Genomic and functional characterization of giant viruses infecting mixotrophic nanoflagellates

Abstract

Phago-mixotrophy is a common metabolic strategy among phytoplankton in the oligotrophic ocean. This lifestyle strategy combines photosynthesis (autotrophy) and predation (heterotrophy), allowing mixotrophs to supplement their nutritional needs by consuming prey. Many giant viruses appear to exploit phagotrophic behavior as a mechanism for entry into the host cell to initiate an infection, which may explain why giant viruses appear to be the most successful type of phytoplankton-infecting virus in the oligotrophic ocean. Despite the ecological importance of mixotrophs and giant viruses, there is limited research on how nutrient conditions influence giant virus-mixotroph interactions. For my dissertation research, I leveraged a collection of novel virus-mixotroph systems isolated from the oligotrophic waters of the North Pacific Subtropical Gyre to investigate how host metabolism influences viral infection dynamics and giant virus evolution. Many mixotrophic algae exhibit trophic plasticity, shifting between auto- and mixotrophy based on dissolved nutrient availability, and therefore I hypothesized that mixotrophic hosts grown under prey-derived nutrient conditions would have increased susceptibility to viral infection. However, results showed that species-specific survival outcomes emerged when provoking autotrophic or phagotrophic host physiologies. Furthermore, this functional comparison revealed that one strain of virus was able to inflict a higher degree of host mortality across a suite of mixotrophs and environmental conditions, so I compared the giant virus genomes and identified an expanded set of virulence factors linked to gene duplications and insertions of mobile genetic elements.
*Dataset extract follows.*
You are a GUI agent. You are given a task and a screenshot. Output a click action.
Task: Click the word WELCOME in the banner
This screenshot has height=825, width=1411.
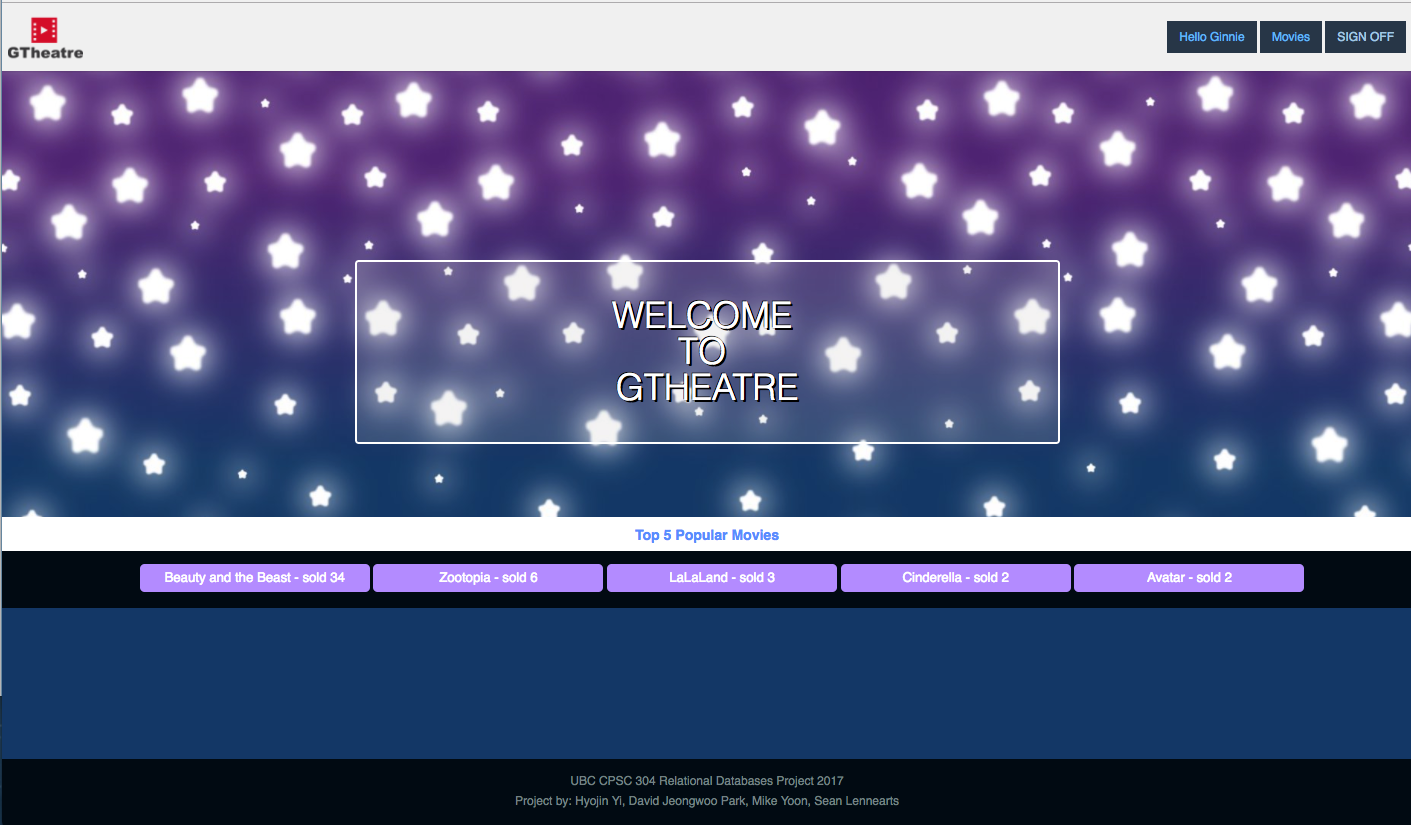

Lastly, I characterized the genome of a giant virus infecting an obligate mixotrophic chrysophyte. The giant virus encoded genes that appear to have been acquired from common marine proteo- and cyanobacteria. This genetic exchange suggested that the intracellular environment of the mixotrophic host may facilitate the transfer of genes from prey organism to viral pathogen. Together, these studies showed that metabolic plasticity can alter a mixotrophic host’s fitness and resistance to viral infection as well as provided insight into the mechanisms of giant virus virulence and gene acquisition.